### Task goal
Your job is to retype the records exactly while dropping every picture.

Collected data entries
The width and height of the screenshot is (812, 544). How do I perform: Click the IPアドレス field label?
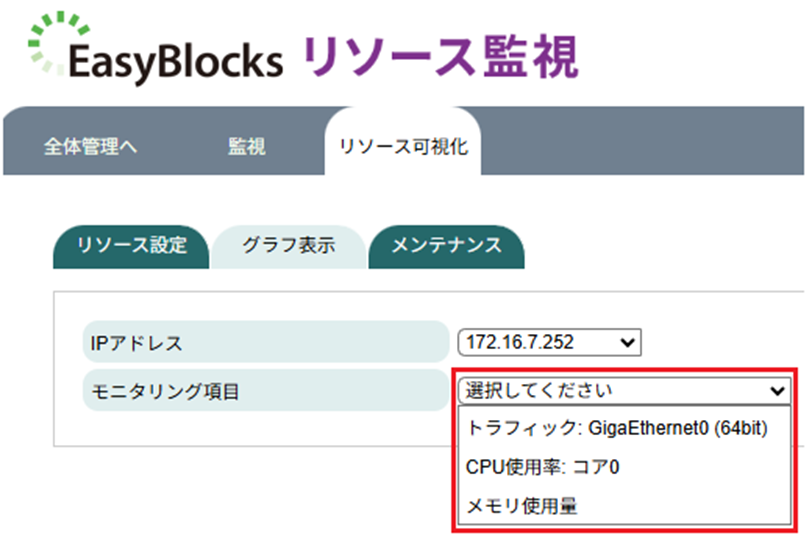point(133,342)
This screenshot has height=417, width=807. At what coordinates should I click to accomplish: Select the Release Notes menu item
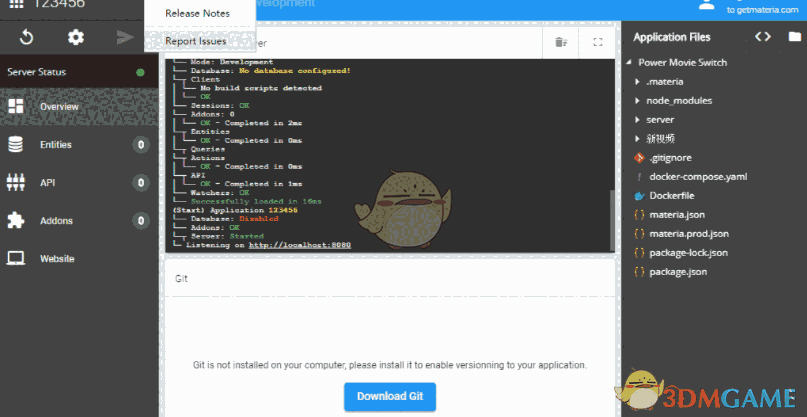click(200, 13)
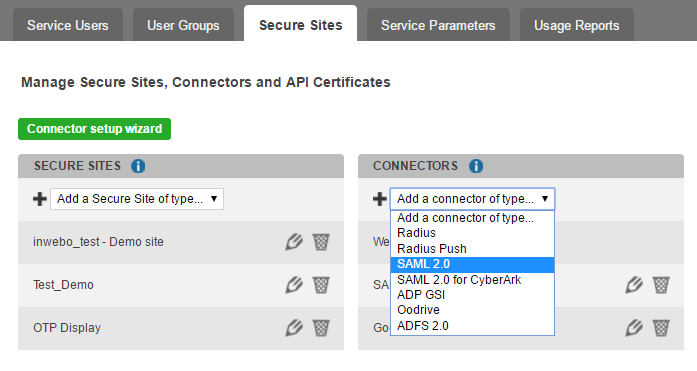Open the Add a Secure Site dropdown
Viewport: 697px width, 371px height.
coord(137,199)
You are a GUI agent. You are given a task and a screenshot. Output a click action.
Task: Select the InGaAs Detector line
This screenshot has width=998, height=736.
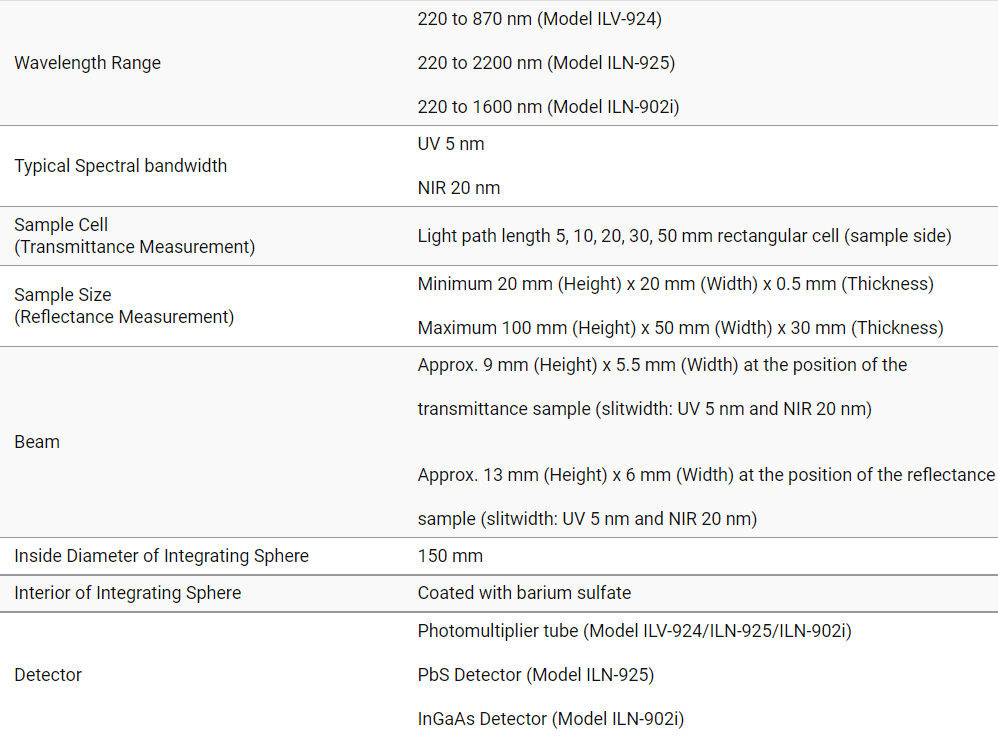(x=550, y=719)
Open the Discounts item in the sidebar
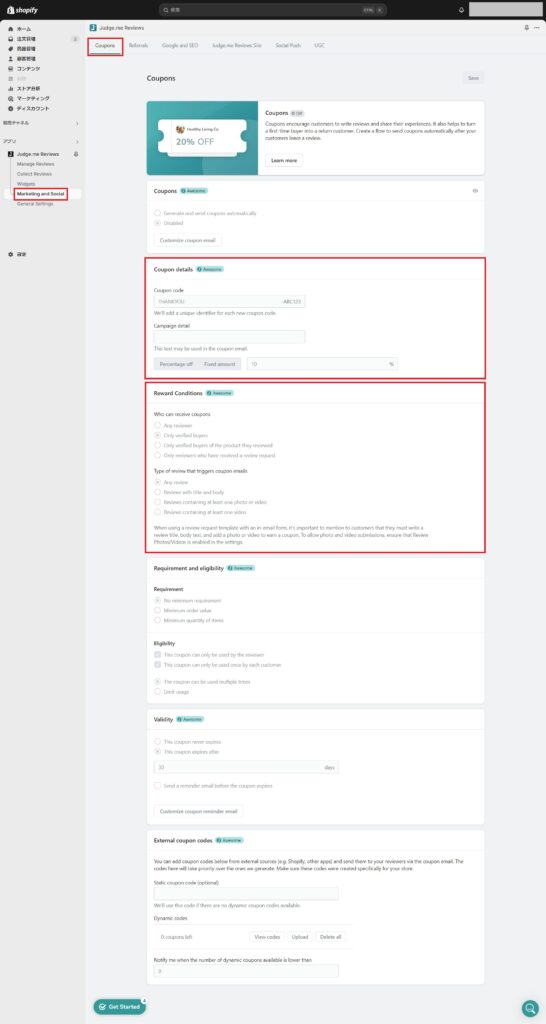Image resolution: width=546 pixels, height=1024 pixels. coord(33,108)
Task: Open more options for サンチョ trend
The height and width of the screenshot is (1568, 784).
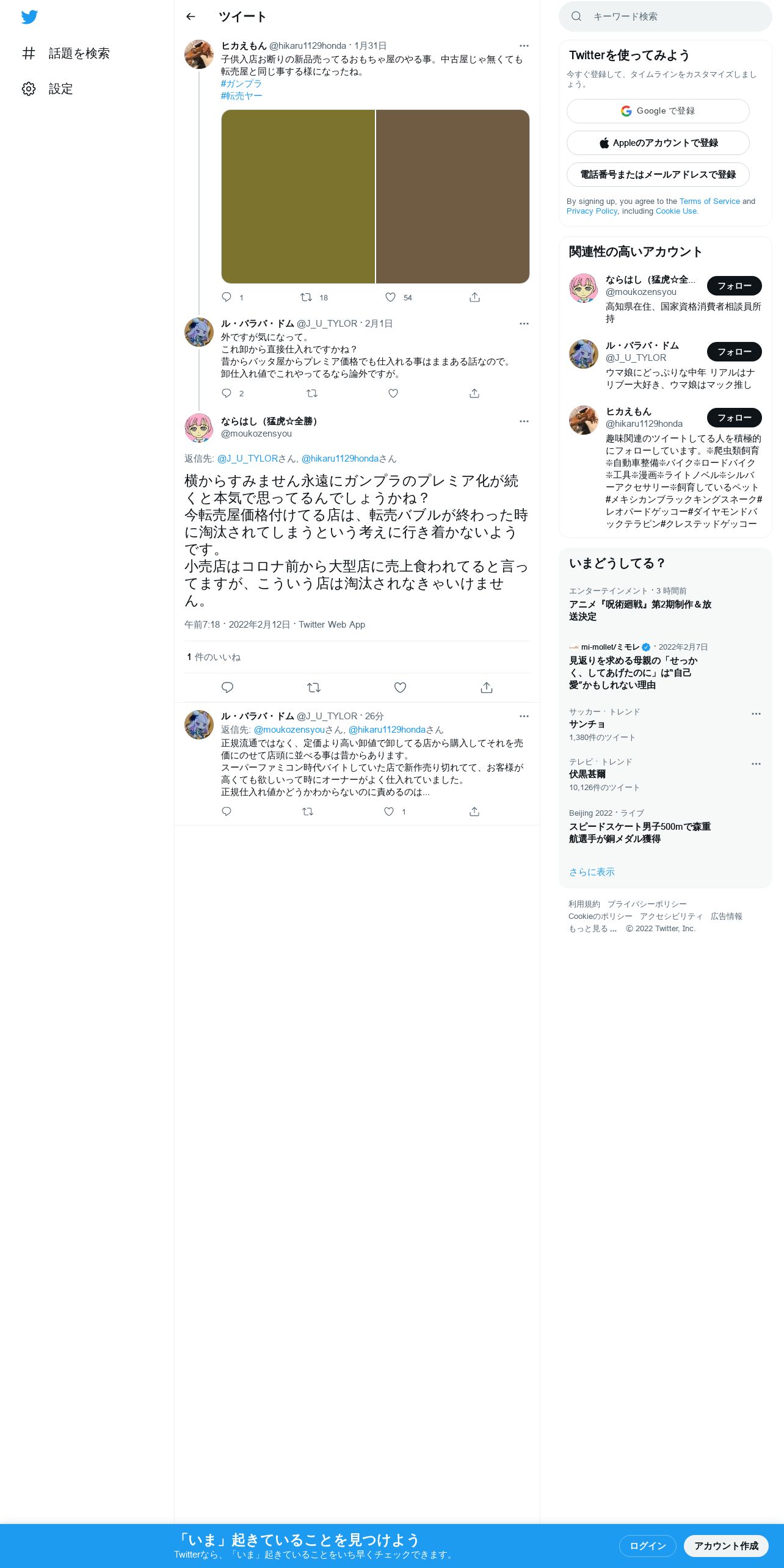Action: tap(756, 714)
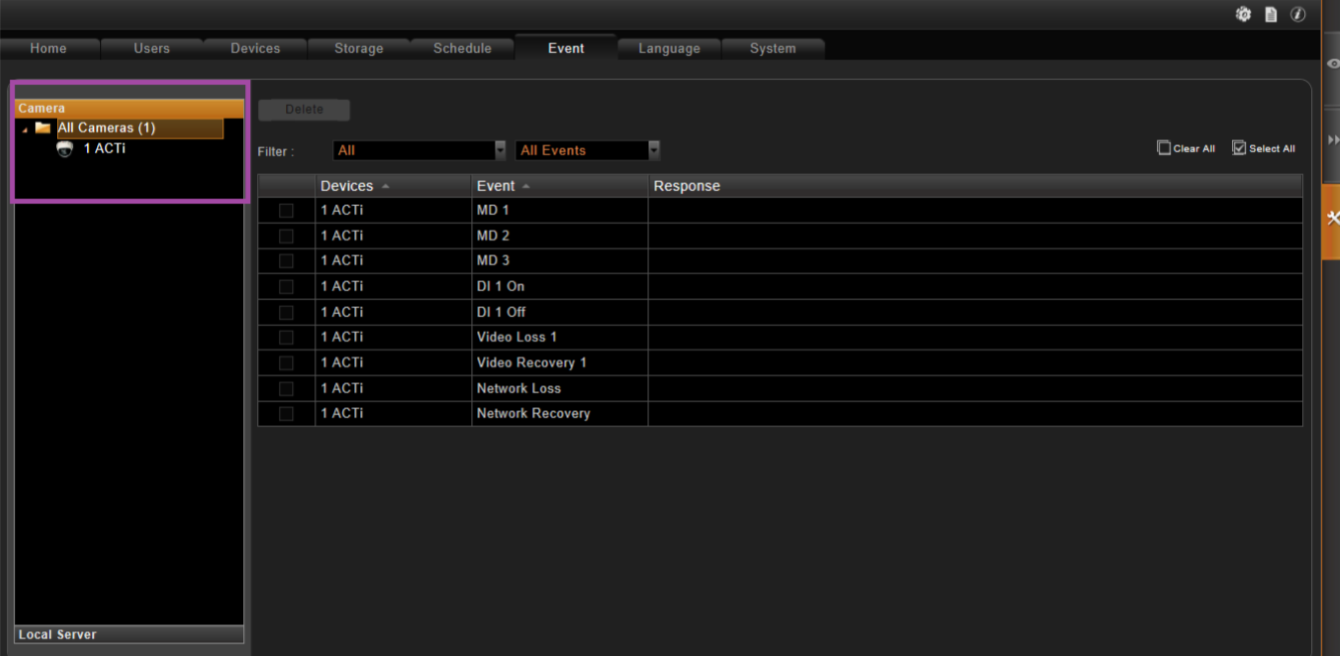1340x656 pixels.
Task: Click the Delete button
Action: (304, 109)
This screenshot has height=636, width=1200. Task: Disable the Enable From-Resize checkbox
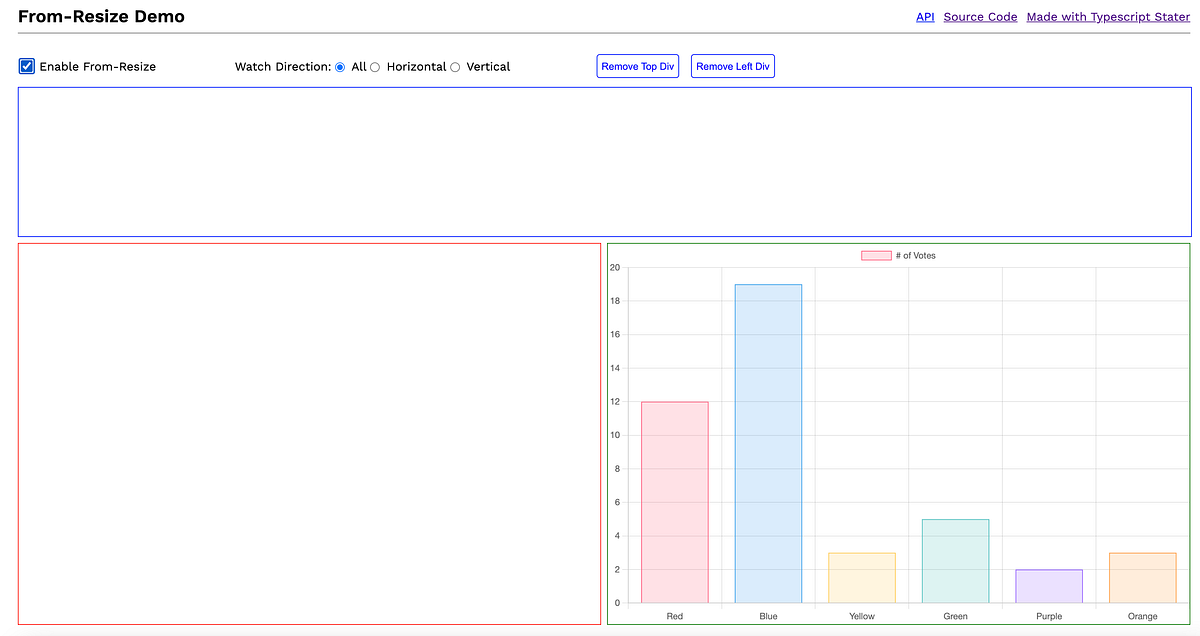(x=26, y=66)
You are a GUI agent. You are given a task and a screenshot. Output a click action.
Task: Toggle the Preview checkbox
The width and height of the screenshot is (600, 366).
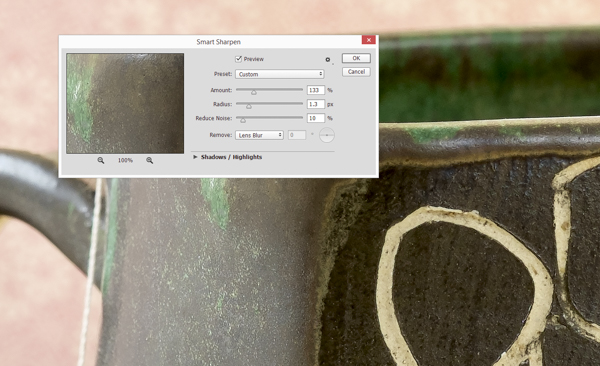tap(238, 59)
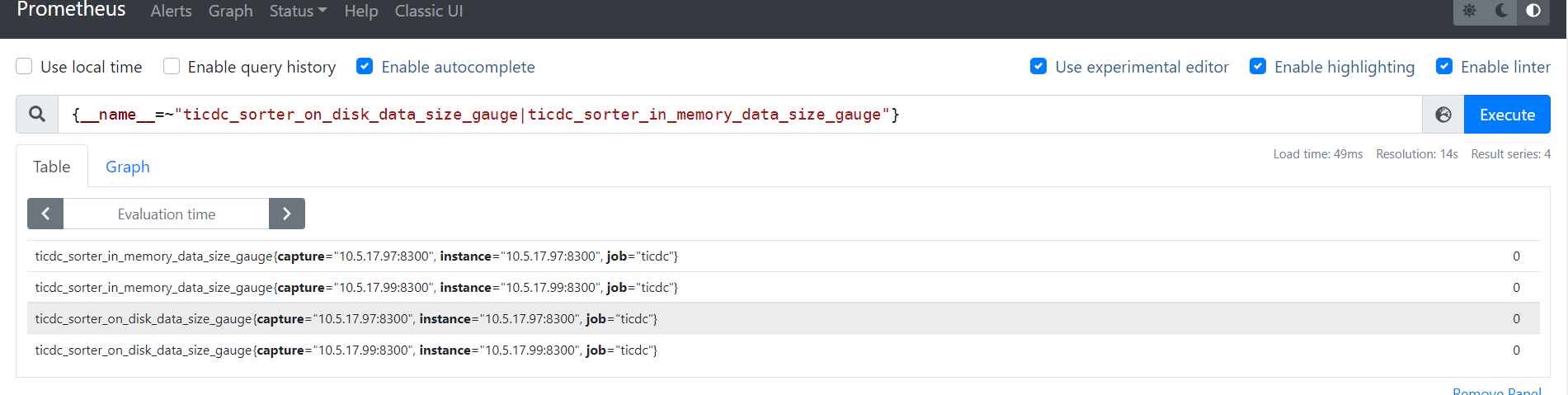The image size is (1568, 395).
Task: Select browser-preferred theme contrast icon
Action: (x=1533, y=11)

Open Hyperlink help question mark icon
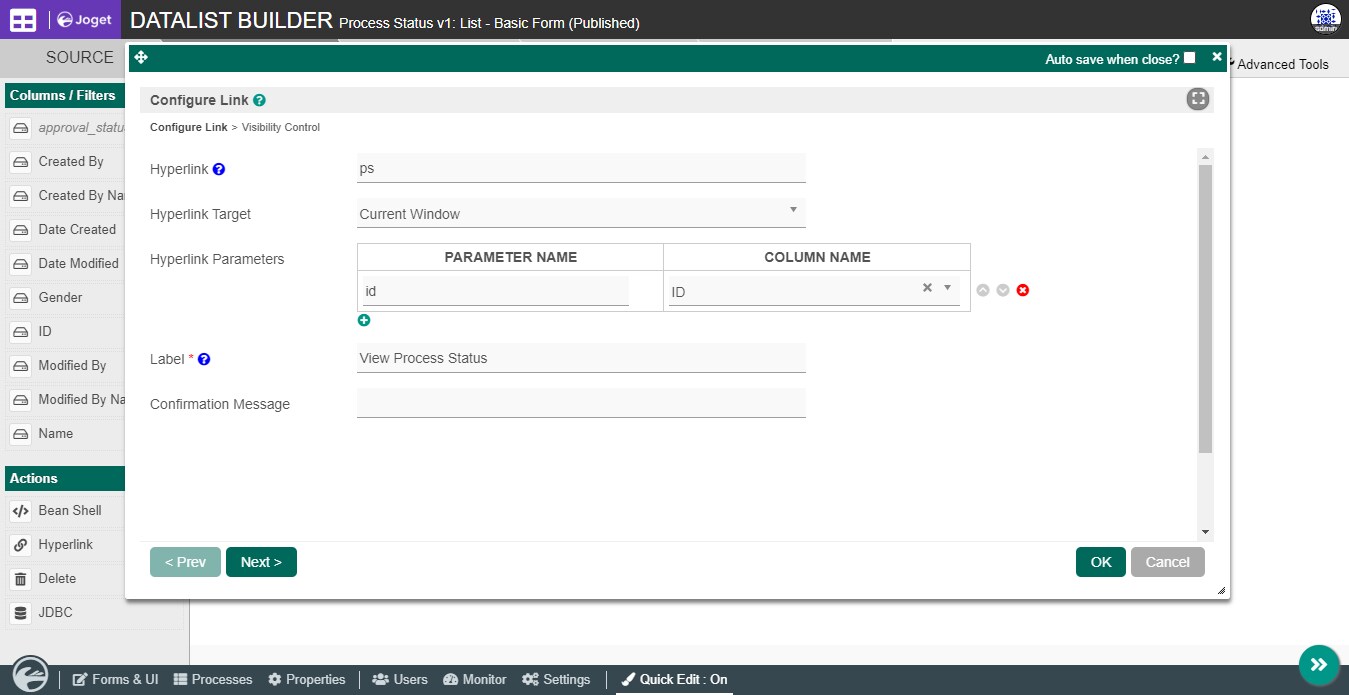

### Expected answer
The width and height of the screenshot is (812, 544). How do I perform: Click the IPアドレス field label?
point(133,342)
This screenshot has height=417, width=807. At what coordinates should I click to accomplish: Select the Release Notes menu item
click(200, 13)
Open the Add a Secure Site dropdown
Viewport: 697px width, 371px height.
coord(137,199)
You are a GUI agent. You are given a task and a screenshot. Output a click action.
Task: Select the InGaAs Detector line
This screenshot has width=998, height=736.
(x=550, y=719)
Open the Discounts item in the sidebar
Image resolution: width=546 pixels, height=1024 pixels. coord(33,108)
Task: Open more options for サンチョ trend
The height and width of the screenshot is (1568, 784).
Action: tap(756, 714)
1340x656 pixels.
Task: Click the Delete button
Action: (304, 109)
This screenshot has height=636, width=1200. Task: Disable the Enable From-Resize checkbox
(x=26, y=66)
You are a GUI agent. You are given a task and a screenshot. Output a click action.
Task: Toggle the Preview checkbox
The width and height of the screenshot is (600, 366).
tap(238, 59)
The image size is (1568, 395).
Task: Select browser-preferred theme contrast icon
Action: (x=1533, y=11)

Open Hyperlink help question mark icon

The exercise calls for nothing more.